Trova ‐ poema composto por apenas uma estrofe, de quatro versos em redondilhas maiores
de rimas alternadas.
Endecha ‐ composição de tom melancólico e triste em versos de cinco ou seis sílabas,
geralmente agrupados em quadras, segundo o esquema rimático ABCB, ABAB ou ABBA. O
plural endechas deve‐se ao facto de a cada quadra se atribuir a designação de endecha e o
poema ser constituído por mais de uma estrofe.
VERTENTE CLÁSSICA OU RENASCENTISTA
Poesia de influência italiana trazida por Sá de Miranda e António Ferreira.
1. A nível dos temas:
1.1. Influência Petrarquista (Francesco Petrarca, poeta italiano)
• O retrato idealizado da mulher amada. Ela caracterizada e descrita
como sendo uma deusa, um objecto divino – é intocável, misteriosa e
sempre ausente.
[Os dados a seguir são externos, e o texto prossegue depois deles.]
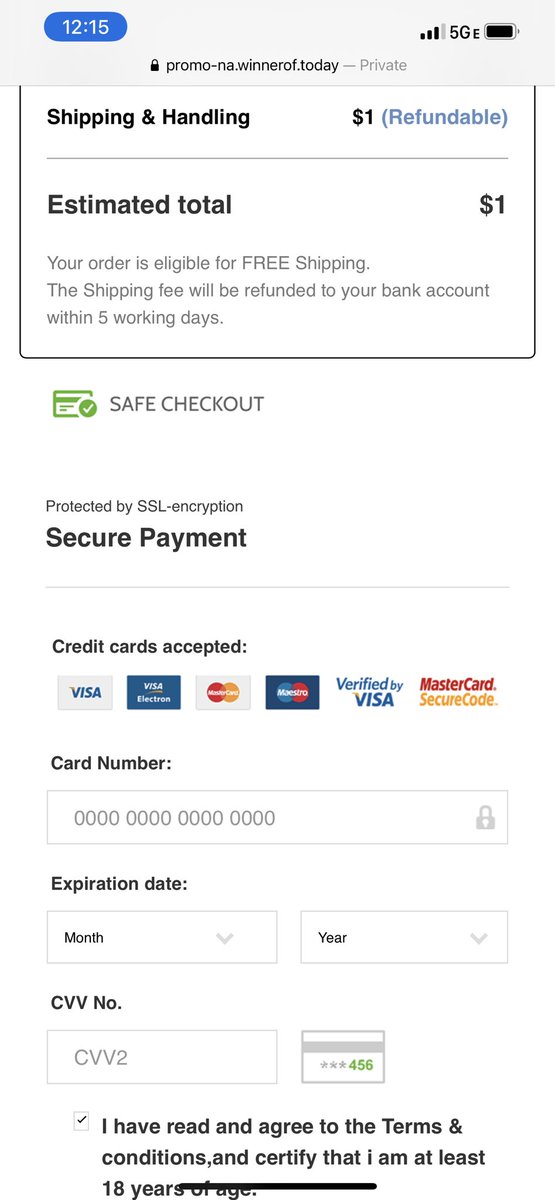Tap the Visa Electron card icon

coord(154,692)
A ausência permite ao poeta ver mais intensamente
dentro da alma a essência da sua beleza, de que os cabelos, os olhos e
as faces são apenas um reflexo da beleza divina. Assim, a idealização da
mulher concretiza‐se, sobretudo, em retratos em que o aspecto físico
atinge a impessoalidade do convencional ‐ olhos sempre claros,
cabelos louros, tez nívea, faces rosadas – e o aspecto espiritual se caracteriza pela serenidade, a
doçura do riso, a brandura do gesto (rosto) sossegado. Esta visão da mulher traduz, também, a
concepção platónica do amor ideal e inacessível.
• A concepção do amor puro e ideal já se encontrava nas cantigas de
amor. Petrarca renovou essa concepção, criando o modelo da mullher
perfeita, divina, emanação de Deus, da qual brota o que há de belo na
Terra. O amor é uma aspiração a um objecto inatingível. Inatingível
porque não existe neste mundo. O que aqui se vê é um reflexo do
verdadeiro modelo, essência que mora num mundo superior – o mundo
inteligível ou das ideias. Assim, o verdadeiro amor (amor platónico) é um
sentimento ausente de desejo físico, mas apenas concentrado na
contemplação de uma deusa – a mulher amada.
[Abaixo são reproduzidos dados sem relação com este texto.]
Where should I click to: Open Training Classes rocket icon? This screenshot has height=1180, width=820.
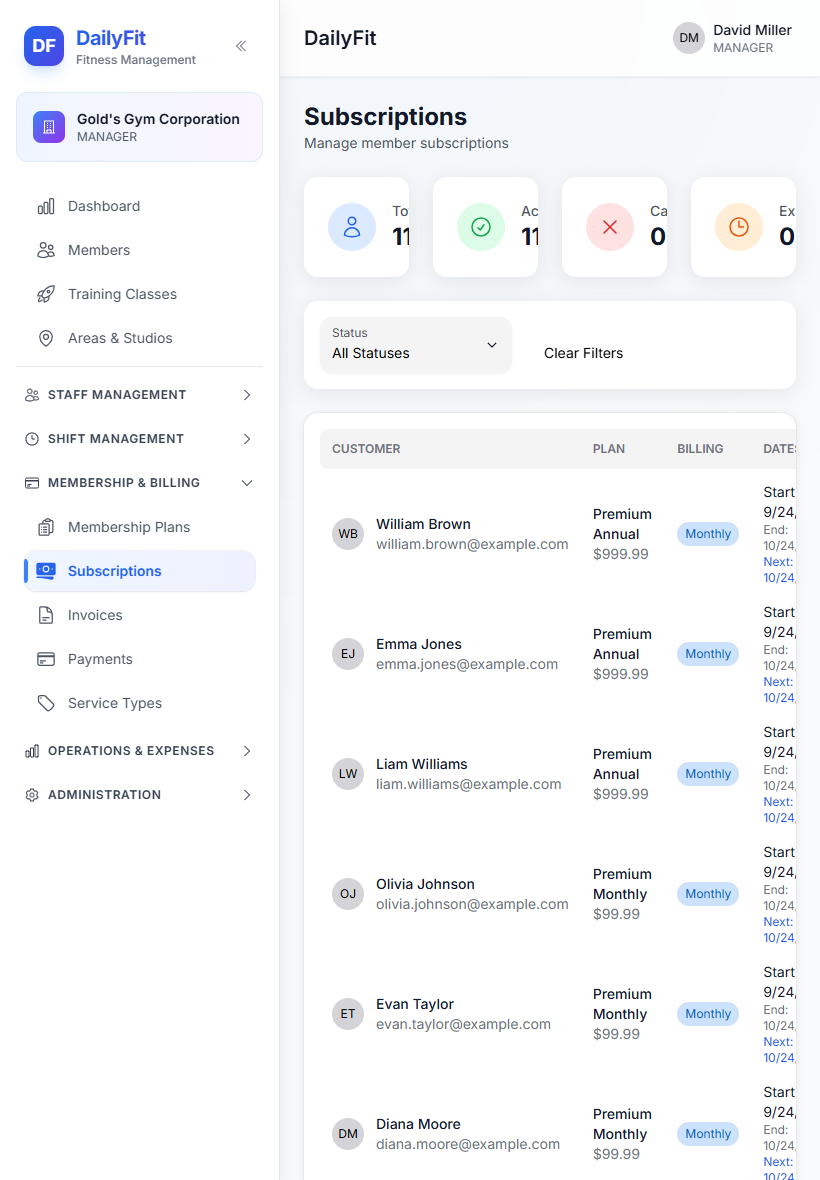coord(46,294)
• Os efeitos contraditórios do amor, que levam à inconstância no estado de espírito do sujeito
poético.
• A invocação da Natureza, ora como reflexo, ora como contraste do estado de alma do
sujeito: alegre se a amada está presente; triste se ela se ausentou ou a relação amorosa se rompeu.
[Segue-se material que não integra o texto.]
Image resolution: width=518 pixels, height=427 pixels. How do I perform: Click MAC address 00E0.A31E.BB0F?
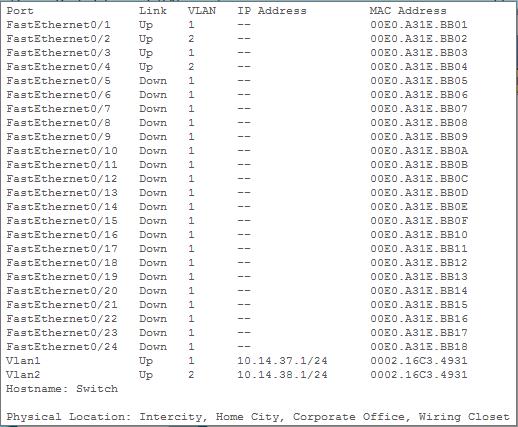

1.2. Influência de Platão (filósofo):
• Platão considerava a existência de dois mundos: o
mundo sensível, que nos rodeia e no qual vivemos e
o mundo inteligível, mundo em que vive Deus,
mundo ideal, onde impera a Suprema Beleza,
Bondade e Justiça. A beleza da Natureza e o encanto
físico e moral da mulher amada, presente no
mundo sensível, não são mais do que um reflexo da
beleza divina, presente no mundo inteligível. Esta
teoria platónica já estava presente na poesia
provençal e na poesia petrarquista, que divinizava a
mulher por a considerar um raio de eterna luz, raio
da divina formosura.
1.3. Influência greco‐latina (de poetas, como Virgílio, Homero, etc.)
• a brevidade da vida que traduz a angústia do poeta perante a passagem do tempo e a
aproximação inevitável da morte;
• a mudança;
• o elogio da vida rústica, campestre, em que o poeta
descreve a vida calma dos lavradores e dos pastores, o
colorido da paisagem, os frutos saborosos, em contraste
com a agitação da guerra e da vida urbana e cortesã.
2. A nível da forma:
• Métrica (medida nova):
Versos decassílabos (10 sílabas métricas);
Menos frequente versos hexassílabos (11 sílabas
métricas).
• Variedade estrófica:
Soneto – composição poética fixa de assunto fundamentalmente lírico ou amoroso, constituída por
catorze versos distribuídos por duas quadras e dois tercetos. Os versos são decassílabos e o esquema
rimático mais frequente é abba/ abba/ cdc/ dcd. Quanto ao conteúdo, o soneto, normalmente,
desenvolve‐se em quatro partes:
____________________a
____________________b 1ª quadra: apresentação do
____________________b tema
____________________a
____________________a
____________________b
2ª quadra: desenvolvimento
____________________b
____________________a
____________________c
____________________d 1º terceto: confirmação
____________________c
____________________d
____________________c 2º terceto: conclusão ou síntese de todo o
____________________d conteúdo do poema («chave de ouro»)
canção;
sextilha ‐ Estrofe de seis versos, cujos esquemas rimáticos podem ser variados;
elegia ‐ poema de tom terno e triste. Geralmente é uma lamentação pelo falecimento de um
personagem público ou de um ser querido.